Vidéo. La Cour des comptes débarque à l’aéroport Mohammed V

Driss Jettou, président de la Cour des comptes. 

Driss Jettou, président de la Cour des comptes.  . Dr

La venue d’une mission d’audit de la Cour des comptes fait trembler les dirigeants des entités impliquées dans la gestion quotidienne de l’aéroport Mohammed V. L’opération d’assainissement prend désormais une toute nouvelle dimension.

Le 05/10/2019 à 15h25

Après deux jours de grève, les employés de la société GPI (General Private Interim), sous-traitant des services au sol à l’aéroport Mohammed V, pour le compte de RAM Handling, ont repris le travail jeudi 3 octobre. Le jour même, la filiale de la RAM a reçu une mission d’audit dépêchée par la Cour des comptes pour déterminer l’origine des dysfonctionnements qui ont entaché ces derniers mois la gestion de bon nombre de services aéroportuaires.

Chargés de contrôler au centime près où va l’argent public, les enquêteurs de la Cour des comptes vont devoir éplucher les différents contrats liant le handler national à son sous-traitant préféré. Ce n’est un secret pour personne que GPI s’adjuge les plus gros morceaux des prestations aéroportuaires: traitement de bagages, caristes, assistance aux passagers, etc.

«RAM Handling est-elle autorisée à confier l’ensemble des opérations d’assistance sol à un seul prestataire?», se demande ce fin connaisseur des rouages de l’activité aéroportuaire, non sans s’interroger sur le silence incompréhensible des autorités concernées (Office national des aéroports, Direction générale de l’aviation civile, ministère du Transport aérien, etc.).

D’aucuns estiment que le mouvement de grève des bagagistes aurait pu avoir un effet moindre si RAM Handling avait fragmenté les opérations sol entre plusieurs prestataires.

GPI n’a pourtant aucune expérience dans le domaine des services aéroportuaires.

Ne disposant pas de site web, les annuaires professionnels la présentent comme une société de recrutement, d’intérim et de travail temporaire. Son top management, au même titre que celui de RAM Handling, ont réussi jusqu’ici à préserver leur distance avec les médias, refusant de faire le moindre commentaire, y compris au moment où la crise de l’aéroport Mohammed V avait atteint son point culminant en période estivale.
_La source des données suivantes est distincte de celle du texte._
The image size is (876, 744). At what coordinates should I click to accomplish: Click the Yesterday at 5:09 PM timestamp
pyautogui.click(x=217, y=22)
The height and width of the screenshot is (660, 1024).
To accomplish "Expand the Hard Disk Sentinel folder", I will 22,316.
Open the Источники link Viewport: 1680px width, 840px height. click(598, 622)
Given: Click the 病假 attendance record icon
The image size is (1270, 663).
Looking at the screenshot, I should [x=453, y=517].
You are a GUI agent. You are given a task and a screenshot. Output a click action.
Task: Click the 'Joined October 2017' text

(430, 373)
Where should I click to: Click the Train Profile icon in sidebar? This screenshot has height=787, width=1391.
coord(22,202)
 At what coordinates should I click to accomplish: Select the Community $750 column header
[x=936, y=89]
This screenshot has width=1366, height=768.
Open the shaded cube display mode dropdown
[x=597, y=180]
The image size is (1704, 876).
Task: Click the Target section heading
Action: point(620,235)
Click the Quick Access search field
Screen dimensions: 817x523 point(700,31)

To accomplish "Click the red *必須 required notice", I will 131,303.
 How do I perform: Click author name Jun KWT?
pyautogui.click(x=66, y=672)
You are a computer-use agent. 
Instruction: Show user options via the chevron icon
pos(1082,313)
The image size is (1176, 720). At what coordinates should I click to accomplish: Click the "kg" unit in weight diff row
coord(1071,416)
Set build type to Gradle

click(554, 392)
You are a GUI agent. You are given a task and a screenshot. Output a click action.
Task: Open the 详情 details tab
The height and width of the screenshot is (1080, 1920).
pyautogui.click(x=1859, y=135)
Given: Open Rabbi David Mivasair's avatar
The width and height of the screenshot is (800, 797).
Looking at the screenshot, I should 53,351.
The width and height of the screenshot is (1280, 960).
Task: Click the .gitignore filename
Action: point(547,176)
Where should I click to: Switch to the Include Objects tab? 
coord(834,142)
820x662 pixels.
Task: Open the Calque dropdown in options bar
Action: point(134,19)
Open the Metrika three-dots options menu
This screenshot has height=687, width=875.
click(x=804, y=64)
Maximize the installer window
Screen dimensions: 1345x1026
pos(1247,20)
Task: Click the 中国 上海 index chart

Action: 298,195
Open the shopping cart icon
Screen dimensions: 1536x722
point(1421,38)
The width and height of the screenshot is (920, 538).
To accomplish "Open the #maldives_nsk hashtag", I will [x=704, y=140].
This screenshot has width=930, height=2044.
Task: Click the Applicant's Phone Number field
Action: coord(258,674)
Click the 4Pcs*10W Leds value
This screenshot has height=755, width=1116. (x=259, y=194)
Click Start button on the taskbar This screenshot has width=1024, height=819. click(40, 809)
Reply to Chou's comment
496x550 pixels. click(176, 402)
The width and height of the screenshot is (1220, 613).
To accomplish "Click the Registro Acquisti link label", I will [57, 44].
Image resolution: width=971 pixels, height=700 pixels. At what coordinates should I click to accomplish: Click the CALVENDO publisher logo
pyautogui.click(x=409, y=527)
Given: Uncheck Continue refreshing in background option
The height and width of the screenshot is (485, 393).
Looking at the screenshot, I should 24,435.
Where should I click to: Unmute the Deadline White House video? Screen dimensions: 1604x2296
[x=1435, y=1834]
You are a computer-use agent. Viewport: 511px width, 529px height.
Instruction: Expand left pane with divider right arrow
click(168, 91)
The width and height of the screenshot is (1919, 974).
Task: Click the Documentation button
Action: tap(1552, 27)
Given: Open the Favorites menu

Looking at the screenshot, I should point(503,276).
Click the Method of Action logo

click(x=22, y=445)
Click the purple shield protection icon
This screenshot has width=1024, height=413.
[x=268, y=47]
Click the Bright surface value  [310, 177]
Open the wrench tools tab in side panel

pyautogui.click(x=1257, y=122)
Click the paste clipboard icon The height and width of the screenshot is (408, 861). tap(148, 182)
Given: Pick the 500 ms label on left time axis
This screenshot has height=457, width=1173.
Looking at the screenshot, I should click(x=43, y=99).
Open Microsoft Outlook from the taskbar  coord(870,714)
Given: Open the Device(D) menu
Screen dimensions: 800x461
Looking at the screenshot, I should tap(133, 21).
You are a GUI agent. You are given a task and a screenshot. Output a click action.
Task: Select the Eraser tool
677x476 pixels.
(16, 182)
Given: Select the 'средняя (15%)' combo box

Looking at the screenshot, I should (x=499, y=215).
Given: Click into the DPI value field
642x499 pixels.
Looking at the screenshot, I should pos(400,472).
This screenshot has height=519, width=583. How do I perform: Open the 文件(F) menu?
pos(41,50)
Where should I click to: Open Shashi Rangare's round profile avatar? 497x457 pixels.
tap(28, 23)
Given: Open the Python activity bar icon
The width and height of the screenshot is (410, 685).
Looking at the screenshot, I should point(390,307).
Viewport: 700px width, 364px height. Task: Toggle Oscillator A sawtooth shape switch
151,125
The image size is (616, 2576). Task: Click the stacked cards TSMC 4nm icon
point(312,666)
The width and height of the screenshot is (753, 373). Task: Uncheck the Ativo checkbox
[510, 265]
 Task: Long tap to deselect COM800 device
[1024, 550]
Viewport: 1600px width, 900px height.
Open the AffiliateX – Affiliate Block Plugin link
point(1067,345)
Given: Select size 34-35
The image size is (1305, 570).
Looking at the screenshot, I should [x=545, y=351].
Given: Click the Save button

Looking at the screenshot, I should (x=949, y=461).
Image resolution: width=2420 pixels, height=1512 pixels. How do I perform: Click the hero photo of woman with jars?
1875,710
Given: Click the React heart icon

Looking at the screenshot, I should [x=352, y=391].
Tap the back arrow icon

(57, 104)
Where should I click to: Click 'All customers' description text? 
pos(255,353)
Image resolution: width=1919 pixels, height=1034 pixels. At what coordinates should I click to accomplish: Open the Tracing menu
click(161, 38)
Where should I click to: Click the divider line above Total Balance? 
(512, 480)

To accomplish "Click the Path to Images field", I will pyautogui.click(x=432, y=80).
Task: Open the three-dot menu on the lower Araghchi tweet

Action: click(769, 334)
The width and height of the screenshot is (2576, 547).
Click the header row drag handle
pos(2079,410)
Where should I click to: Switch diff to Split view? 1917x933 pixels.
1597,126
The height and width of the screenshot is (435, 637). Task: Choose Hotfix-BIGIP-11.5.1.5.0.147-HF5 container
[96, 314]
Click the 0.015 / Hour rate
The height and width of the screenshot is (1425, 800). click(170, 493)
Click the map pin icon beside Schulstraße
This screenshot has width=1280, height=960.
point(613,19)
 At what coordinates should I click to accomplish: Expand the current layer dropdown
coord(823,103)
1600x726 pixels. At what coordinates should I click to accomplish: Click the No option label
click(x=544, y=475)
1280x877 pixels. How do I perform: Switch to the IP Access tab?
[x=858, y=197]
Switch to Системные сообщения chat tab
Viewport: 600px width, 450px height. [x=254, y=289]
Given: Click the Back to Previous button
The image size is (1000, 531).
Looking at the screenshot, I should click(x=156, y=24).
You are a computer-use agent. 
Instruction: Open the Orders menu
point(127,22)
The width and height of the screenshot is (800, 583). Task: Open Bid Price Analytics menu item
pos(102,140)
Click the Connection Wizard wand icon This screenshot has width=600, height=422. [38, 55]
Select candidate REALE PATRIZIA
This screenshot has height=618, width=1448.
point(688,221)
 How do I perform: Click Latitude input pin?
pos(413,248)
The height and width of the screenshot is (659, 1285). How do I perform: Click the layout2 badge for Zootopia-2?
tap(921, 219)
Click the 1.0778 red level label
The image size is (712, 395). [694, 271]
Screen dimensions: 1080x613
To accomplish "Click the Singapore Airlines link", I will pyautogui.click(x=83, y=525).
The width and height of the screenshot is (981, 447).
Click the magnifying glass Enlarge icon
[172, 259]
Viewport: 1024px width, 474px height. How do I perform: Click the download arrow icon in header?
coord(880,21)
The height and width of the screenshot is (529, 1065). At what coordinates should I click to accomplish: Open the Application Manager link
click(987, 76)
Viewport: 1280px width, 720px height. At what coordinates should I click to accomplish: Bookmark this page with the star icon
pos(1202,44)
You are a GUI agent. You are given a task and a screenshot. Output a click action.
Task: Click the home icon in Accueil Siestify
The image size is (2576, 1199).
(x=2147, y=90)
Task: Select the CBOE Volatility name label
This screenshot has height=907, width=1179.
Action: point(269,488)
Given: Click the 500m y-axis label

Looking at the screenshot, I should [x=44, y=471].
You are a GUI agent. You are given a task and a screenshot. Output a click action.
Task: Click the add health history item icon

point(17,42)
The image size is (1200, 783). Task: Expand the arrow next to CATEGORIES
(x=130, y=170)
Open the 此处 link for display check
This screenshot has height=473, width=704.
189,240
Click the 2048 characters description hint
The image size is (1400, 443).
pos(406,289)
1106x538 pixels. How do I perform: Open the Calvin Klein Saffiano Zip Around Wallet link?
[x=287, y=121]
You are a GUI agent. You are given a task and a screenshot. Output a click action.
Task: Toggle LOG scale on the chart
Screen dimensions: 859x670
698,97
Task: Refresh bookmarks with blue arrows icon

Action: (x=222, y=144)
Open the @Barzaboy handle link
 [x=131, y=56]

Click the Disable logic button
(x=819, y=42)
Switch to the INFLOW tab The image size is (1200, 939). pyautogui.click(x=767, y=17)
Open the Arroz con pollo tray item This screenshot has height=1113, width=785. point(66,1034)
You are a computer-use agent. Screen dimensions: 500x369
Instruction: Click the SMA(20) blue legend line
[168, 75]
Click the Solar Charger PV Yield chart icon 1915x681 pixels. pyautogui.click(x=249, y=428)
Mardi 17 septembre 2019, lors d’une conférence consacrée au plan de développement de la compagnie aérienne, organisée par Premium Travel News, Le360 a interrogé le PDG de la RAM, Abdelhamid Addou, sur la gouvernance contestée du sous-traitant de RAM Handling, en se demandant s’il ne serait pas judicieux de gérer directement l’activité handling, à l’instar du concurrent immédiat, Swissport.

«Ram Handling est une belle entreprise. Nos indicateurs de performance sont meilleurs que ceux de Swissport. Nous sommes quand même un opérateur marocain. C’est scandaleux de dire qu’il faudrait peut être laisser la place à Swissport qui est un opérateur étranger. Nous devons défendre notre outil industriel marocain», a ainsi répondu le patron de la RAM.,avant d’ajouter: «toutes les entreprises de Handling dans le monde, qui ont une taille importante, sont obligées de sous traiter certaines activités. Il faut encourager l’outil marocain. C’est une évidence».

Au lendemain de la sortie du PDG de la RAM, Swissport sort un communiqué dans lequel il rappelle avoir été reconduit par l’ONDA en s’attribuant une licence pour 15 aéroports marocains, dont celui de Casablanca.

«Depuis 2012, nos agents de service et notre personnel de piste ont tous travaillé avec dévouement pour dépasser les attentes élevées de nos compagnies aériennes clientes au Maroc. Ce renouvellement de licence a été obtenu par tout notre personnel. Sur nos sites marocains, nous continuerons d’investir dans du personnel hautement qualifié et de déployer du matériel à la pointe de la technologie, dont beaucoup seront alimentés à l'électrique pour améliorer encore notre empreinte carbone», souligne le communiqué de Swissport Maroc, citant son PDG, Christophe de Figueiredo.

Reste maintenant à savoir jusqu’où ira la mission de la Cour des comptes. Sera-t-elle étendue aux autres sous-traitants, voire jusqu’aux centaines de marchés lancés chaque année par l’autorité aéroportuaire? Tous les ingrédients semblent en tout cas réunis pour ne pas exclure le scénario qui laisse prédire que de grosses têtes vont bientôt tomber, au fur et à mesure qu’avance l’opération d’assainissement de l’aéroport Mohammed V.